- **EXCERPT PROVIDED**:
^^^^^^^^^^^^^^^^
Dental mission heads north

Dentistry students start Access for All mission group

Tarwinder Rai - 27 November 2020

International student dental missions are on hold, but two dentistry students found a silver lining and brought the important cause closer to home.

Along with Drs. Trudy and Blain Aucoin, fourth-year dentistry students Reid Boulet and Walter Junikiewicz took their dental mission up north to the Yukon. While in Whitehorse, the team was able to complete 300 exams on children in four different schools.

And all this was made possible by Access for All - a non-profit volunteer organization that centres on providing dental care in areas where access is limited, founded by none other than Boulet and Junikiewicz themselves in December 2019.

"We knew that access to care whether that be medical or dental can be very difficult for many patients -especially those in Northern Alberta," says Boulet, adding both Junikiewicz and him were raised in areas where access to care and goods can be tough. "Living in Canada we believed that everyone should be able to have the same access to dental care, and being able to break that barrier to care motivated us to be able to push this initiative forward."
^^^^^^^^^^^^^^^^
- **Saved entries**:
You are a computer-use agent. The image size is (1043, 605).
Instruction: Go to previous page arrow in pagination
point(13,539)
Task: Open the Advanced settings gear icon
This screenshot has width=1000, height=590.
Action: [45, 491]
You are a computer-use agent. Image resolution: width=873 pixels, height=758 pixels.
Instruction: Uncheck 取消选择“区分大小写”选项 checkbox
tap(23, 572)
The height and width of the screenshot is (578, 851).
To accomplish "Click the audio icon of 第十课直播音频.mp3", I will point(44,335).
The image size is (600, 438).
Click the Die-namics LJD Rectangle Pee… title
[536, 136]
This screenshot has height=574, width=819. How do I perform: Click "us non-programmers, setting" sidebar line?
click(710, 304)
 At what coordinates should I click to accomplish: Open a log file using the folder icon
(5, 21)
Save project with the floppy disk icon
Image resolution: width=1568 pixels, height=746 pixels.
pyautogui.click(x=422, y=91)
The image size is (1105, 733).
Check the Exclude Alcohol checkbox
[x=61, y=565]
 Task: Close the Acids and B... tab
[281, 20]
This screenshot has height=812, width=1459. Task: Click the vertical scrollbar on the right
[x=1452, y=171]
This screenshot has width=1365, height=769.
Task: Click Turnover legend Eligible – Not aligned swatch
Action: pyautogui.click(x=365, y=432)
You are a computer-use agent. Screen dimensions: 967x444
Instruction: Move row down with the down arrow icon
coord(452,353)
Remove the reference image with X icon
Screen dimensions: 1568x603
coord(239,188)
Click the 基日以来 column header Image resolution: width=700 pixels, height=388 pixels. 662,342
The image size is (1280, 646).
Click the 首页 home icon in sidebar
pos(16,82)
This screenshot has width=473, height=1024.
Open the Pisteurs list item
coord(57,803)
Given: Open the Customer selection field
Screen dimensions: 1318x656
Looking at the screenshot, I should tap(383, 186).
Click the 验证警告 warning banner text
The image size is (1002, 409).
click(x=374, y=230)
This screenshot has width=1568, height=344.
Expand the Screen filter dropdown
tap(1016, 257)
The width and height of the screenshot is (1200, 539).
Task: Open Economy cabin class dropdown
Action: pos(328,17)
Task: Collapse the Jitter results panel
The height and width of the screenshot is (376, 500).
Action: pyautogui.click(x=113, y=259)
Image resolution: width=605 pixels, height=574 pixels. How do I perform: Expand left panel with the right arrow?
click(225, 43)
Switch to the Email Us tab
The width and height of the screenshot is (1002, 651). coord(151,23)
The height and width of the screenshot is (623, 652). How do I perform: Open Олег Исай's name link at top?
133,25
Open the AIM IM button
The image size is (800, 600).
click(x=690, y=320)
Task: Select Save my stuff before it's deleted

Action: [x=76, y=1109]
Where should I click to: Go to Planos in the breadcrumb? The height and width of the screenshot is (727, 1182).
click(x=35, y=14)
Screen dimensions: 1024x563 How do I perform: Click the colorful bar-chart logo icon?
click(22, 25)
^^^^^^^^^^^^^^^^
- **WORK INSTRUCTIONS**:
• A. According to the dental mission article, how many exams did the team complete in Whitehorse?
• B. Carry on the article about the students' dental mission to the Yukon from the point where it stops.
Nothing in the records is needed.

- **ANSWERS**:
• A. The team completed 300 exams on children in four different schools.

• B.
While bringing the impact of dental missions closer to home, there was one other aspect that made this mission truly unique. The Access for All team saw that every single elementary school in the territory had a dental chair, which was a part of the amazing Yukon Children’s Dental Program.

"It was amazing to see how the preventative work has been helping these children over the years," says Boulet, adding this was the first time either of them had been to the Yukon. "This allows for dental treatment to be brought right in to every school, preventing any geographical or financial restrictions to care. Having regular exposure to the dental clinic has significantly reduced the dental anxiety for these children."

On their mission, the duo also experienced first-hand how the lack of access to dental treatment directly impacts young children. There were a few children that needed general anesthesia treatment due to the extensive work needing to be done explained Junikiewicz.

"We had a 5-year-old that had at least 8 teeth with decay in to the pulp and multiple sinus tracts. The child was in pain but since his general anesthesia appointment was not for another five months, there was not much that the dentists in the community could do for him," says Junikiewicz. "We were able to remove the tooth causing him the most pain, but knowing that at any time some of the other teeth will be hurting him and that there was nothing we could do was very tough."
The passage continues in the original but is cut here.